Lesson 23 official topic

jeremy · February 19, 2023, 1:26am

This is a wiki post - feel free to edit to add links from the lesson or other useful info.

Lesson resources

Edited video

Links from the lesson

cjmills · February 21, 2023, 6:45am

I tested some image augmentations on my HaGRID Classification 512p no_gesture 150k hand gesture dataset using miniai. I decided to try the TrivialAugmentWide transform mentioned in this lesson as well. I found the results interesting.

I used a random (same seed for all) subset of 63,000 images for the training set and 7,000 for the validation set. I fine-tuned the pretrained resnet18d model from the timm library for five epochs.

I first tested the random square copy from lesson 18.

I then tried a different approach that instead copied random pixels.

Next, I tried combining the two transforms.

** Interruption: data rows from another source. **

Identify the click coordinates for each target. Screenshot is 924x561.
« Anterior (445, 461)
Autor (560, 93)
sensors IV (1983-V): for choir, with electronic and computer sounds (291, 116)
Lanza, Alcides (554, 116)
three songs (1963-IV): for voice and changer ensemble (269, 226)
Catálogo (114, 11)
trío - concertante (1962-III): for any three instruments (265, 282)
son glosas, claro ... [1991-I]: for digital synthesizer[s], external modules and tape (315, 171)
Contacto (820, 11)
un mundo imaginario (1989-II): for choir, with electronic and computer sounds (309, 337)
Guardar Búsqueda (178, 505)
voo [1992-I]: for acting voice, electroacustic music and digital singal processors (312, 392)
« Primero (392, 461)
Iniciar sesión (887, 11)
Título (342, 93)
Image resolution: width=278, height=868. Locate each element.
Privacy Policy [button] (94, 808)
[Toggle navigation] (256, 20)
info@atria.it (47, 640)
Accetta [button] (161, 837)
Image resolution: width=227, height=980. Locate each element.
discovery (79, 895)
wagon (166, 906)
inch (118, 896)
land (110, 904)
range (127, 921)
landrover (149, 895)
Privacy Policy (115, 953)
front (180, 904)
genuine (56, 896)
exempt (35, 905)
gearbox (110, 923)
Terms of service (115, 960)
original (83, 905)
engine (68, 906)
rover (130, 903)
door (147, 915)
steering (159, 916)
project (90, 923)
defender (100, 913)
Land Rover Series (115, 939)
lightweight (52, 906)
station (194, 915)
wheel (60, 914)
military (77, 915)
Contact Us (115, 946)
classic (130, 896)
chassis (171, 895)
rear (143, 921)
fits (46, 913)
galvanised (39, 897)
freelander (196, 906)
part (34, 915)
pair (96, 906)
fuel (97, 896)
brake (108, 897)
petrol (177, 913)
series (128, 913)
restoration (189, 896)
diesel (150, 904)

The random pixel transform ended with the highest validation accuracy (barely). The trivial augmentation transformation might have caught up eventually. However, it ended well behind the others after five epochs. That is not surprising, given its random augmentations can be extreme.

What did surprise me was how it performed on the remaining 78,908 images from the dataset I used as a test set (no augmentation inference). The random pixel copy transform only did better than the no augmentation baseline, while the trivial augmentation did far better than the others.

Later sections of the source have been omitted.